* **GIVEN DATA**:
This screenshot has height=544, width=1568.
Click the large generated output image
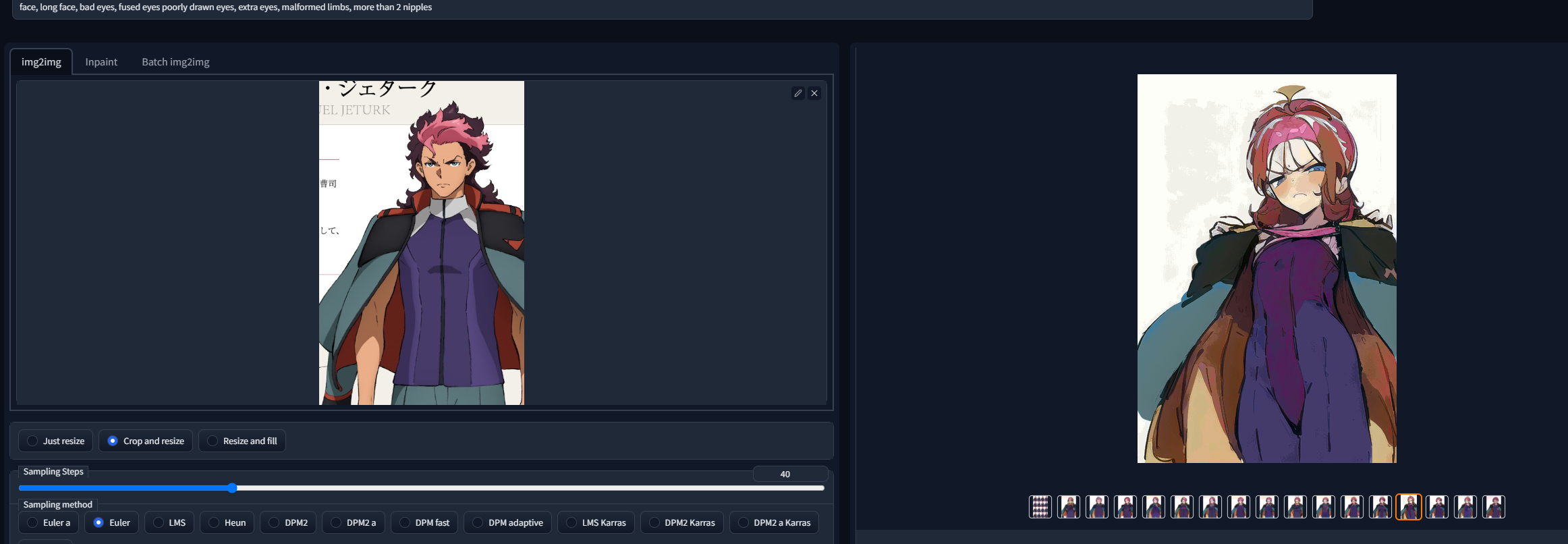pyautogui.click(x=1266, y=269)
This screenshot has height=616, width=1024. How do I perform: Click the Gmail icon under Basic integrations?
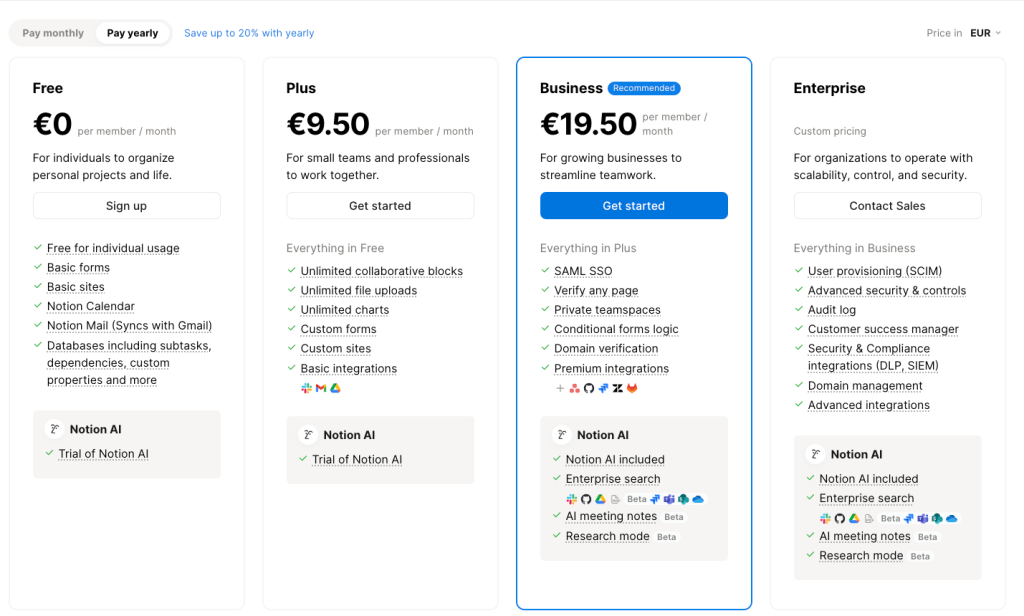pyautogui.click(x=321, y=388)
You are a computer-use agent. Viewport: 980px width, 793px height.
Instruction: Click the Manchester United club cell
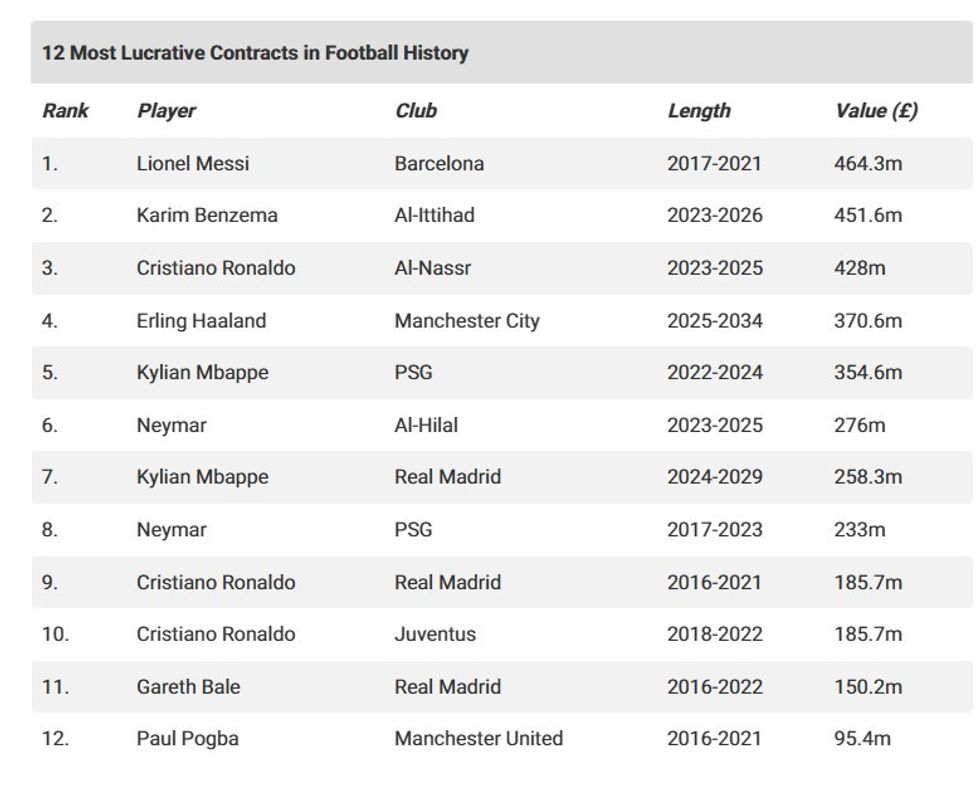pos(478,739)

==

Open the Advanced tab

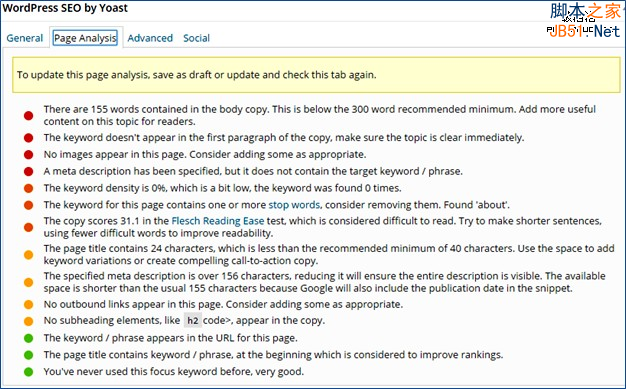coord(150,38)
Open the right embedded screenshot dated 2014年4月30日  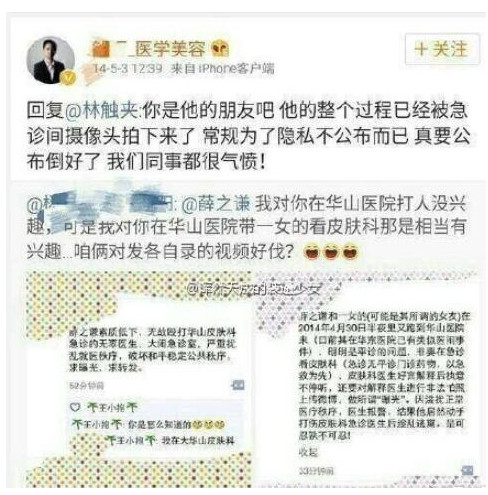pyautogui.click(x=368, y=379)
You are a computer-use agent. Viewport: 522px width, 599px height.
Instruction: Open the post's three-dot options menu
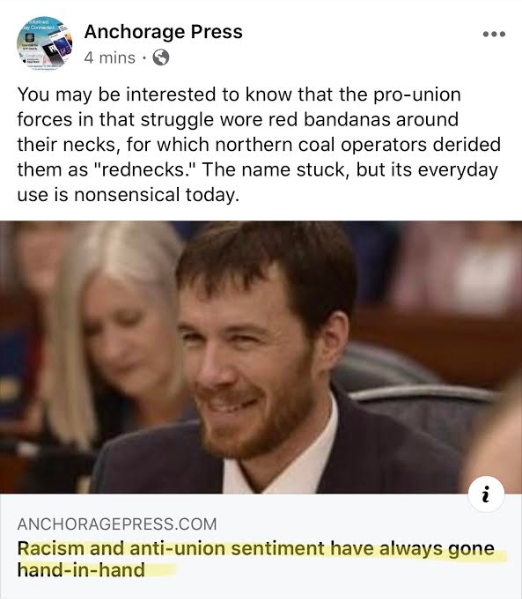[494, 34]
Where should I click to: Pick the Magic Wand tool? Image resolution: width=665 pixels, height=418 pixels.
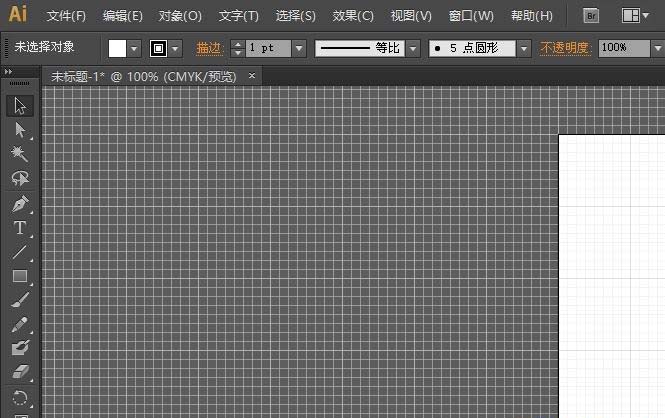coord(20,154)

...

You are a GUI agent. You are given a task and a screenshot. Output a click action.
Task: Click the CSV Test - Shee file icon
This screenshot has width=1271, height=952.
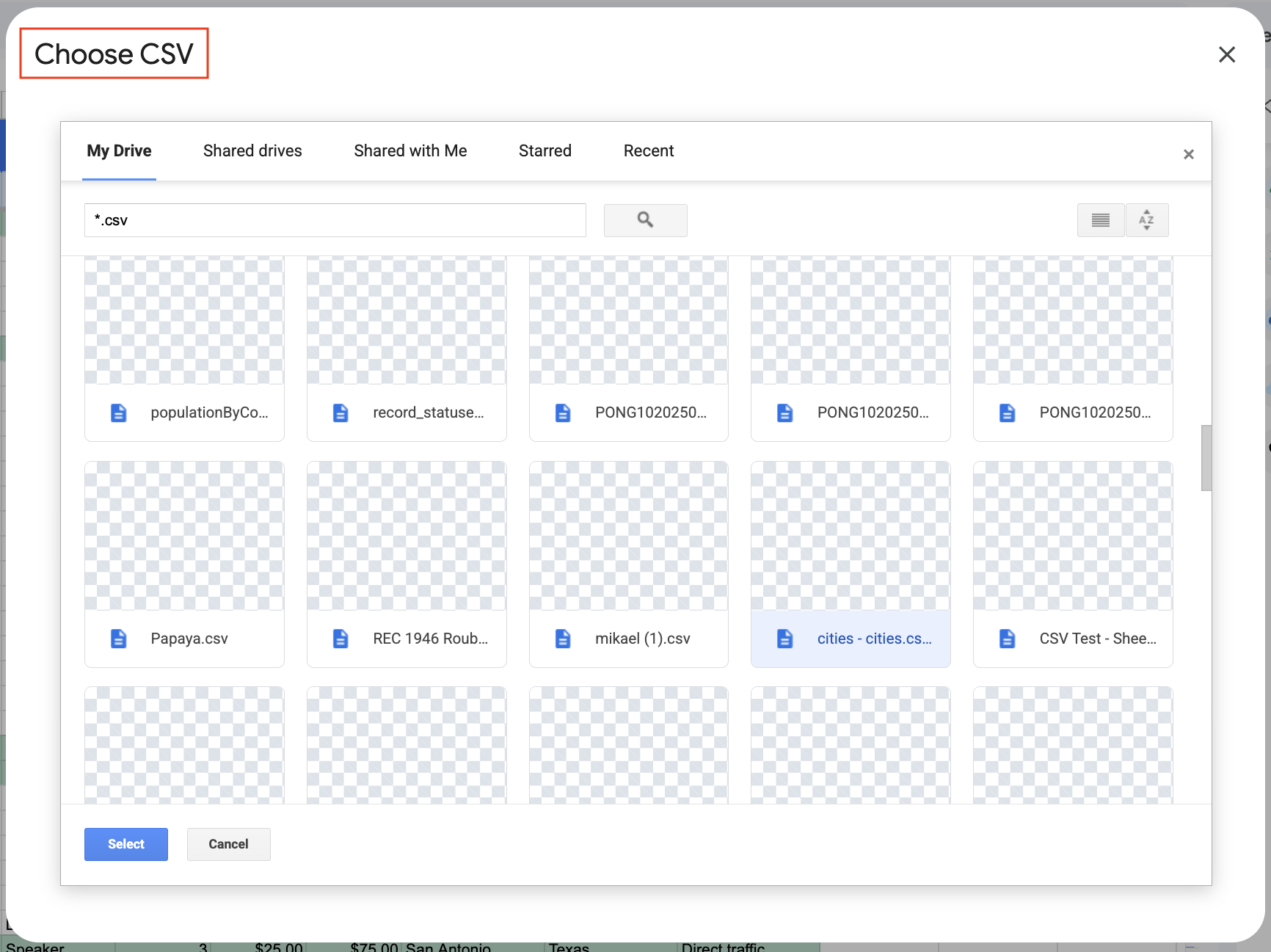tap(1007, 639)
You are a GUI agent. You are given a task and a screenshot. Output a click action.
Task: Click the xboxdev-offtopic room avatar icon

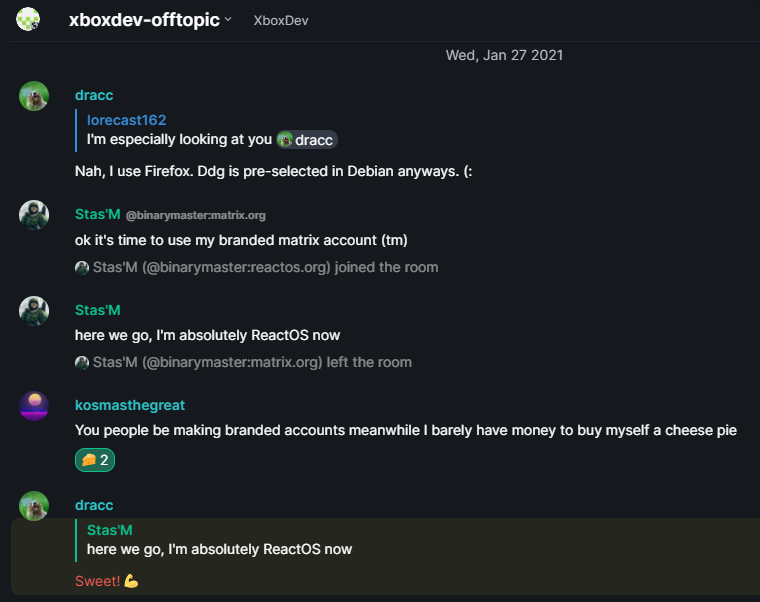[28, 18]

* **BRIEF**: Scan the records above for the string "Viewport", then copy each line where it turns up.

* **RESPONSE AREA**:
You are a computer-use agent. Viewport: 980px width, 793px height.
You are a computer-use agent. Viewport: 522px width, 599px height.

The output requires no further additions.